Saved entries

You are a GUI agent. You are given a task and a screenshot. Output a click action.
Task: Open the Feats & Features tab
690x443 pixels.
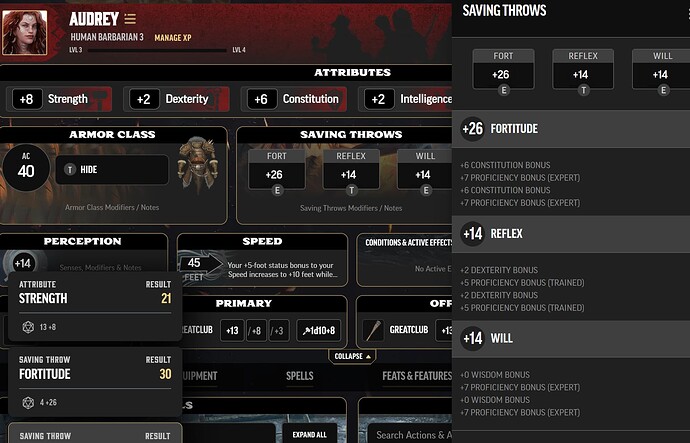coord(417,376)
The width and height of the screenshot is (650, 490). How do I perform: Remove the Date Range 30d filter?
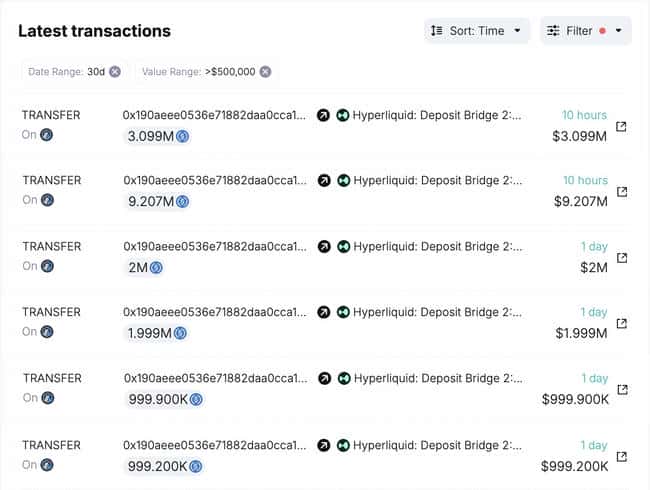[115, 72]
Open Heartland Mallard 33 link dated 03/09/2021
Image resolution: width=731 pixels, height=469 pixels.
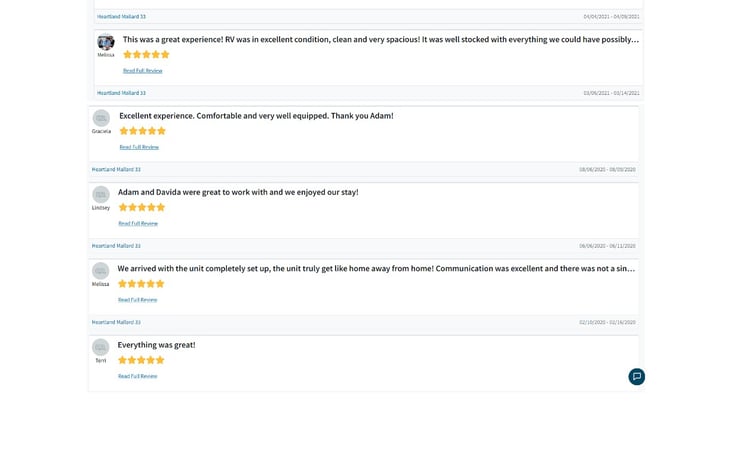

* **What is needed**
Go line by line through the data, copying each one that contains the word "Open".

* **Written response**
Task: Open the Feats & Features tab
Open Heartland Mallard 33 link dated 03/09/2021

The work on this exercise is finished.